User Scans and Gets automatically filter deleted cells until they get removed.
HBase periodically removes deleted cells during compactions.

The tombstone markers are only deleted during major compactions (which compacts all store files to a single one), because in order to prove that a tombstone marker has no effect HBase needs to look at all cells.

There are three types of tombstone markers:
  1. version delete marker
    Marks a single version of a column for deletion
  2. column delete marker
    Marks all versions of a column for deletion
  3. family delete marker
    Marks all versions of all columns for a column family for deletion
It is also possible to add a maximum time stamp to column and family delete markers, in which case only versions with a lower timestamp are affected by the delete marker.

HBase allows to perform timerange queries in order to see only the versions in a specified range of time. For example to see the data "as of time T" the range would be set to [0,T+1) (T+1, because in HBase the end time is exclusive).

There is one snag, though. Once a delete marker is set, all cells affected by that marker are no longer visible. If a Put for a column C was issued at time T and is followed by a column delete at time T+X, issuing a time range scan for [0, T+1) will return no data, as deleted cells are never shown.

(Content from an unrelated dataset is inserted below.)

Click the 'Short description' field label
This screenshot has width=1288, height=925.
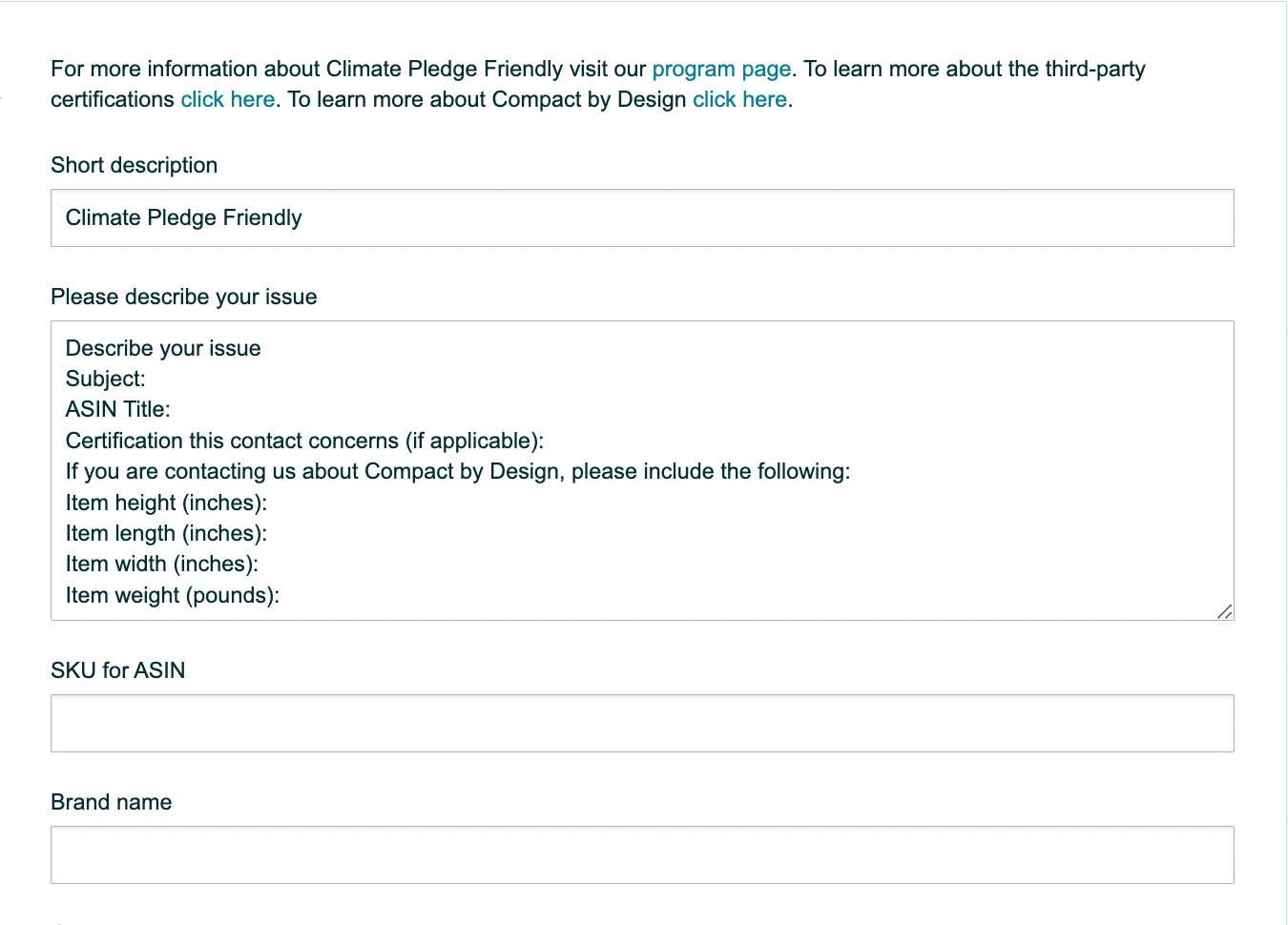[x=135, y=165]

HBASE-4536 addresses that issue. It is now possible to instruct a column family to retain deleted cells and treat them exactly like ordinary undelete cells (which means they will still contribute to version counts, and can expire with a TTL was set for the column family). This can be done in the Java client by calling HColumnDescriptor.setKeepDeletedCells(true) or through the HBase shell by setting KEEP_DELETED_CELLS=>true for a column family.

When this setting is enabled for a column family, deleted cells are visible to time range scans and gets as long as the requested range does not include the delete marker.

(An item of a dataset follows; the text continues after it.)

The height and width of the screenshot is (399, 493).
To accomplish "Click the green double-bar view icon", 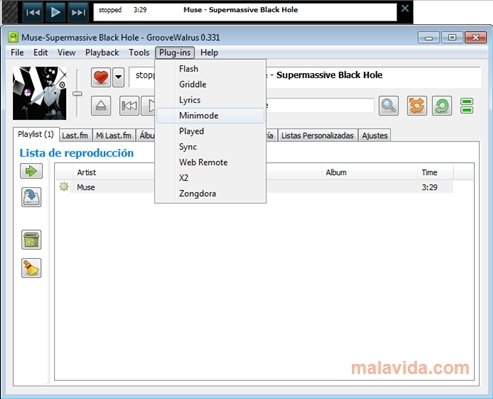I will point(467,106).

So in the case above a Scan or Get for [0, T+1) will return the Put that was marked as deleted. A Scan or Get for the range [0, T+X+1) will not return the Put as the range does include the delete marker.

This is very useful to provide full "as-of time" queries, for example on back up replicas for production data in case a user accidentally deleted some data.

Friday, December 16, 2011

Long running HBase clients

The default HBase client was not designed to be used in long running, multithreaded Application Servers.

An HTable object is not thread safe, so the application either has to cache HTables - possibly in an HTablePool, or create a new one for each use.

HTables are not lightweight objects. Under the hood an ExecutorService is created for each HTable to parallelize requests to multiple regionservers.

To make matters even more complicated, the connection to an HBase cluster is managed by an HConnectionImplementation, which maintains a pool of TCP connections per regionserver. Each TCP connection managed by an HConnectionImplementation has its own thread.
HConnections are created and cached on demand on behalf of HTables.

So when you use HTablePool you get a pool of HTables, each maintaining its own pool of threads along with a (potentially shared) HConnection, which in turn maintains a pool of TCP connections, each with its own thread.

This setting becomes inscrutable quickly.

In HBASE-4805 I propose a different way of looking at this setup.

Instead of creating HTables - and implicitly thread pools and HConnections, you can now (optionally) create and manage your HConnections to the HBase cluster directly and create very lightweight HTable objects when needed by a thread for a few operations:

So the Application Server would create HConnection(s) and ExecutorService(s) ahead of time and reuse them with many HTables.

Configuration conf = HConfiguration.create();
HConnection conn = HConnectionManager.createConnection(conf);
ExecutorService threadPool = ...

...

HTable t = new HTable("<tablename>", conn, threadPool);
t.put(...);

A quick tests I performed suggests that it is actually cheaper to create an HTable this way than it is to retrieve one from an HTablePool.

Eventually the ExecutorService could be managed by the HConnection as well, and HTables are then simply retrieved with HConnection.getHTable(<tableName>)... But it is start for those of us who use an HBase client inside an Application Server.